### Work order
Please write out the entire listing below exactly, excluding its pictures.

### Data

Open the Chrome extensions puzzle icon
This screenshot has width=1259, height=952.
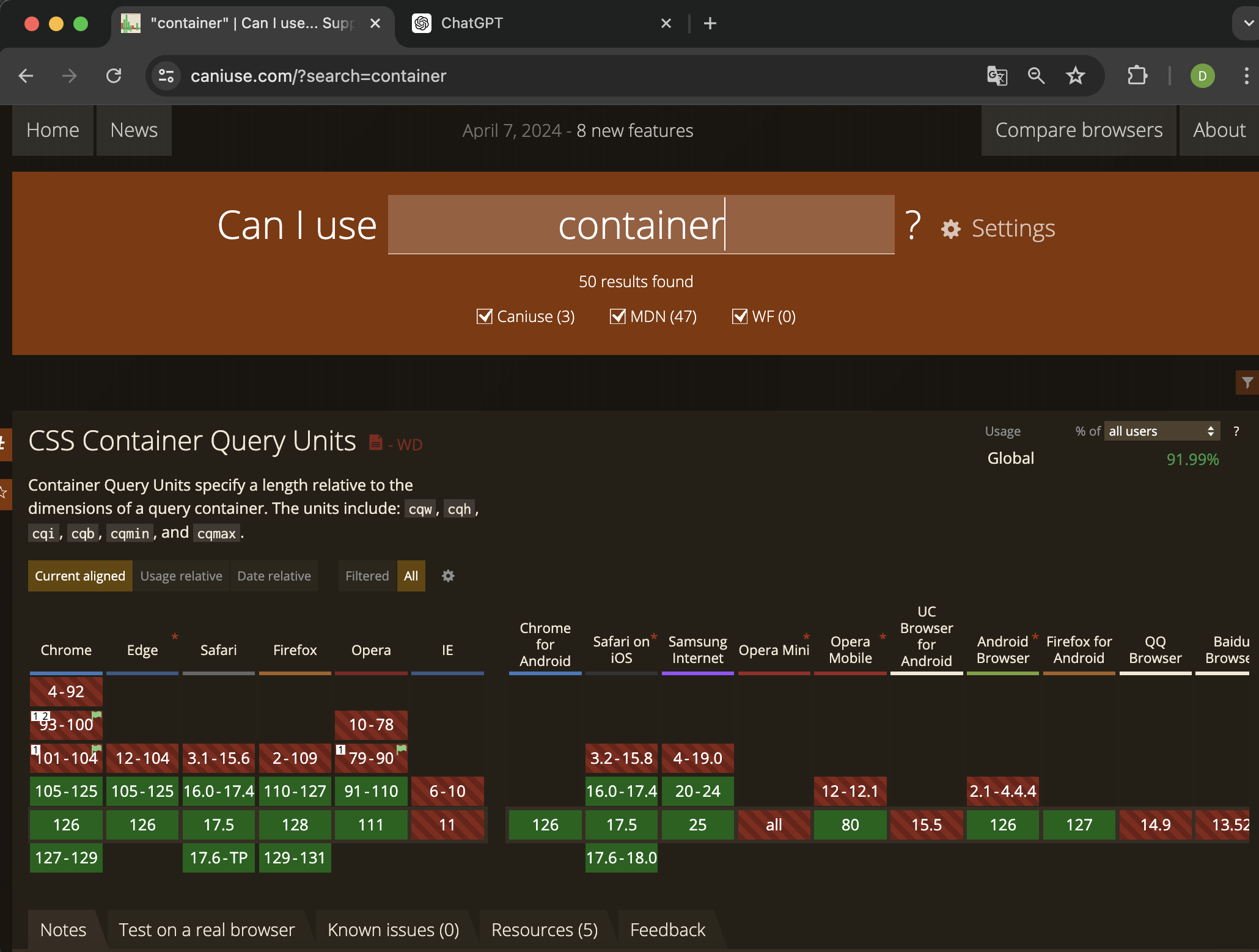[x=1137, y=76]
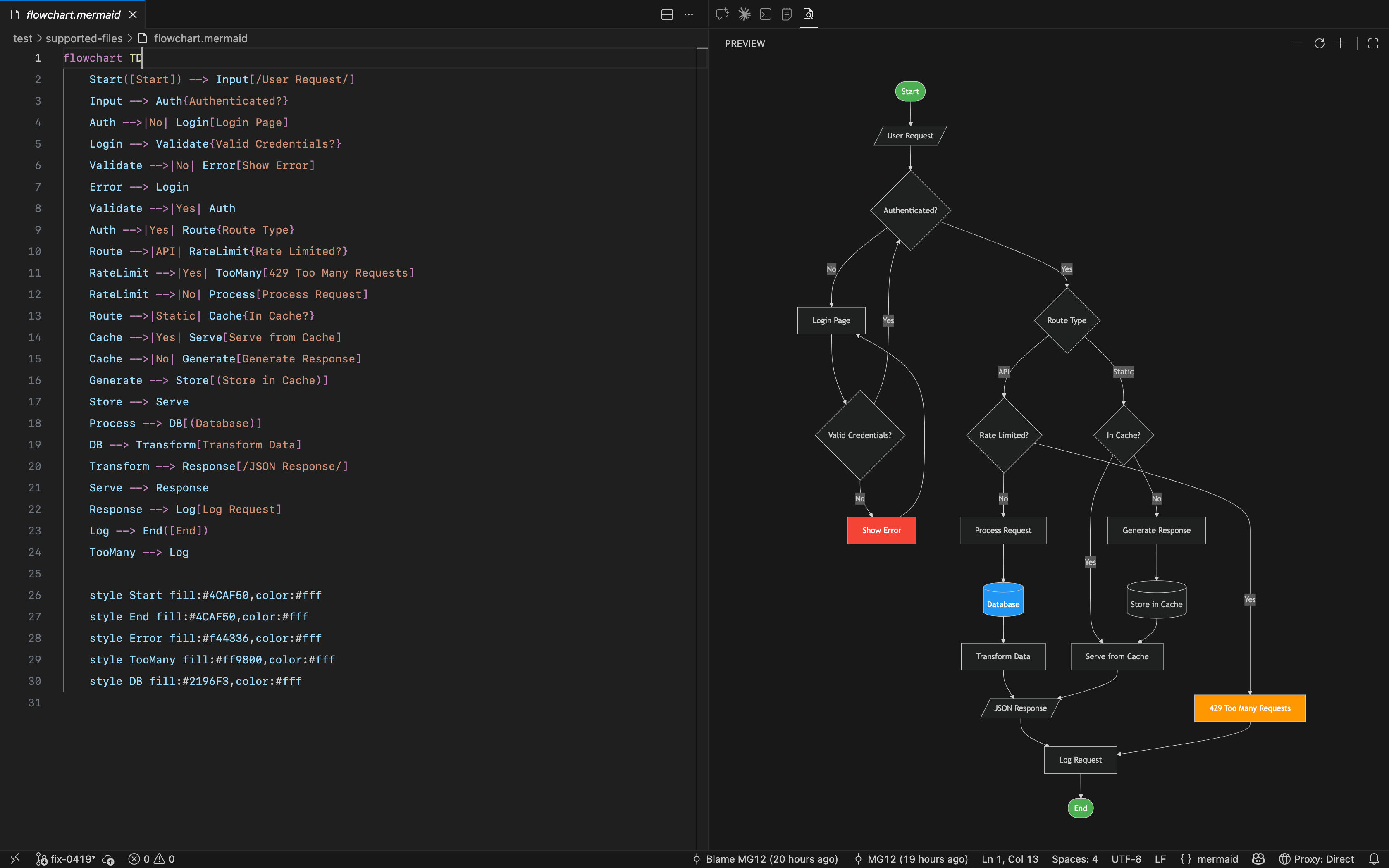Zoom out the diagram preview
This screenshot has height=868, width=1389.
point(1297,44)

### Solved problem
Open the Chrome extensions puzzle icon
This screenshot has width=1259, height=952.
[x=1137, y=76]
Zoom out the diagram preview
This screenshot has height=868, width=1389.
point(1297,44)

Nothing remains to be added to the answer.